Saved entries
--

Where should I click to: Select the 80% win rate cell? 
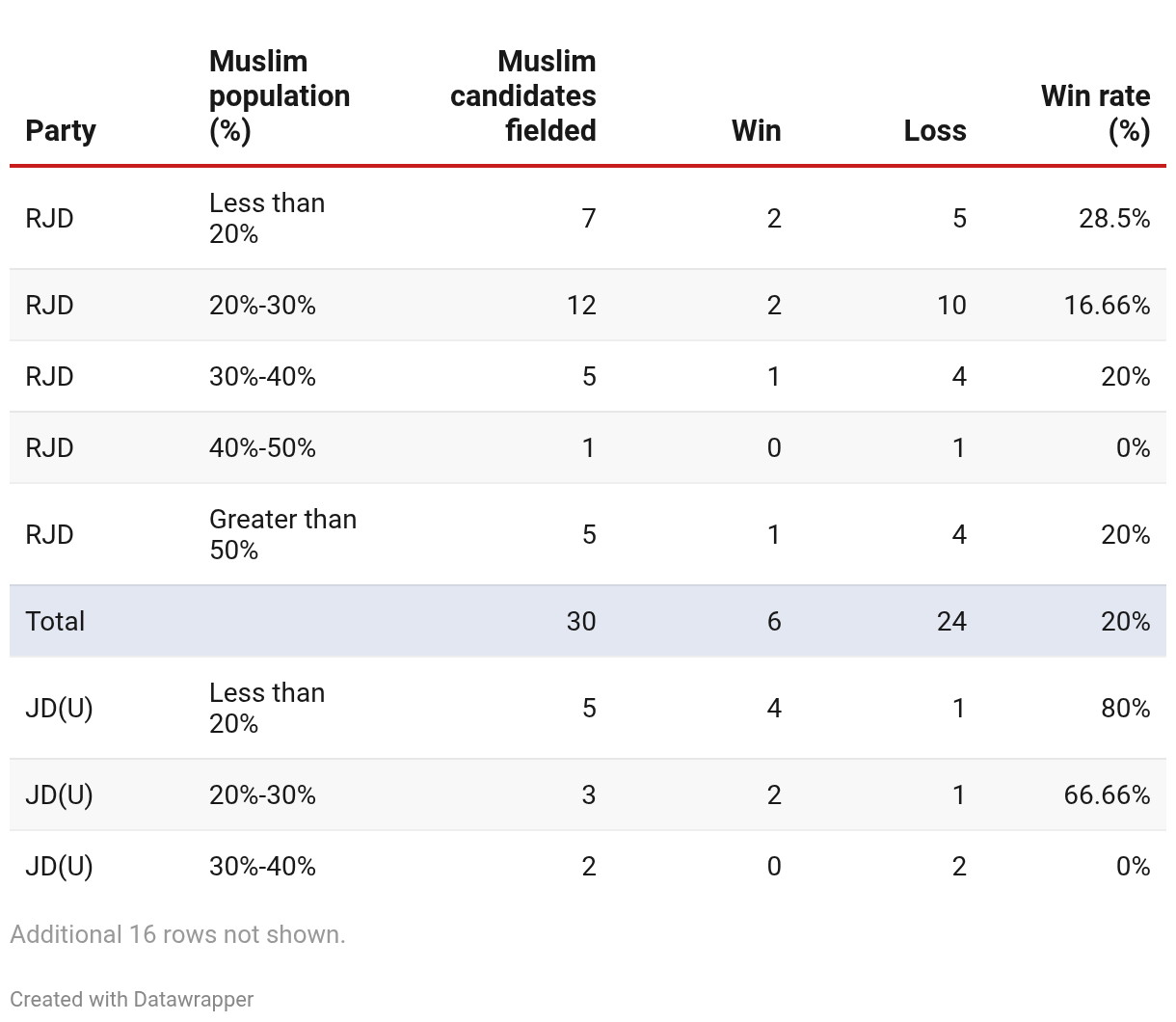coord(1125,708)
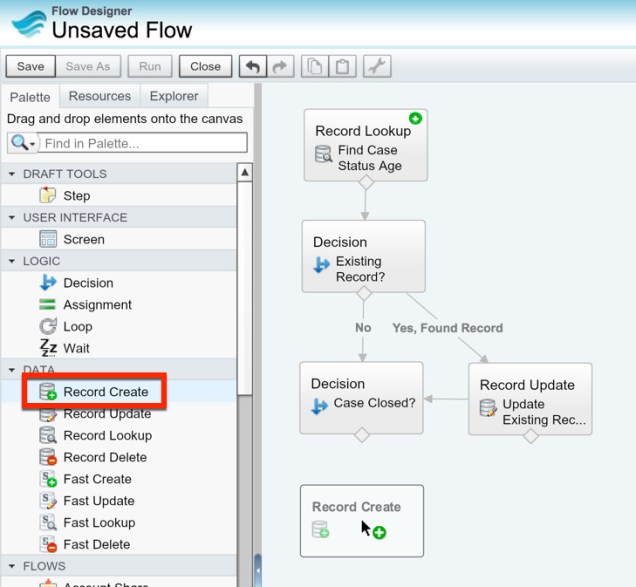The height and width of the screenshot is (587, 636).
Task: Choose the Fast Lookup palette item
Action: coord(99,523)
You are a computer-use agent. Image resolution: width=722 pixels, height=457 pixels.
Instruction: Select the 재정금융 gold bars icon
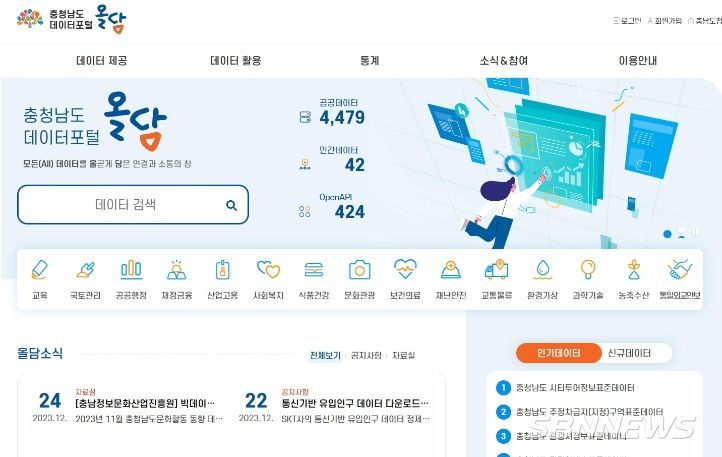click(x=176, y=270)
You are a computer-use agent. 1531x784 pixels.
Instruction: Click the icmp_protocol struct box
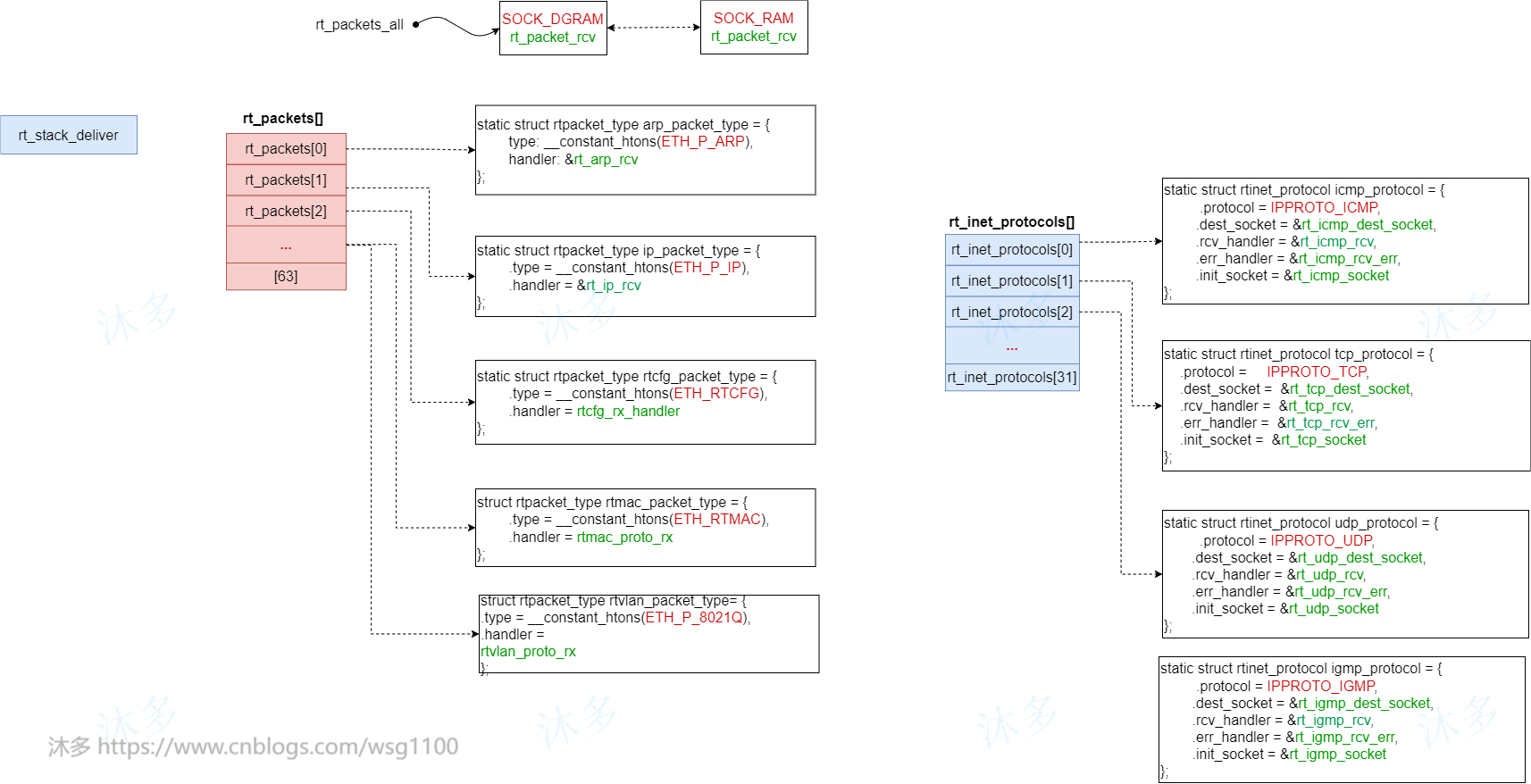click(x=1344, y=241)
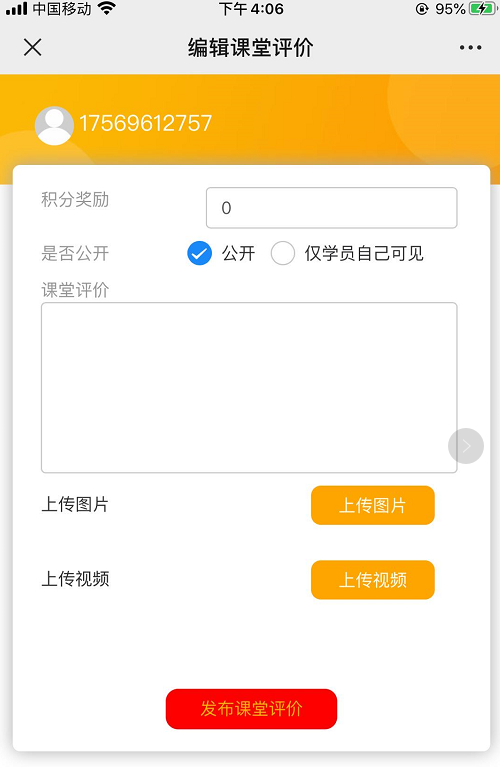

--

- _WORK INSTRUCTIONS_
The lines from the one holding "Instruction: Select the 재정금융 gold bars icon" through the end of the entries are to be transcribed exactly, both ends included, with the pictures left out.

- _OUTPUT OF THE EXERCISE_
Instruction: Select the 재정금융 gold bars icon
click(x=176, y=270)
You are a computer-use agent. 1531x784 pixels.
Instruction: Click the icmp_protocol struct box
click(x=1344, y=241)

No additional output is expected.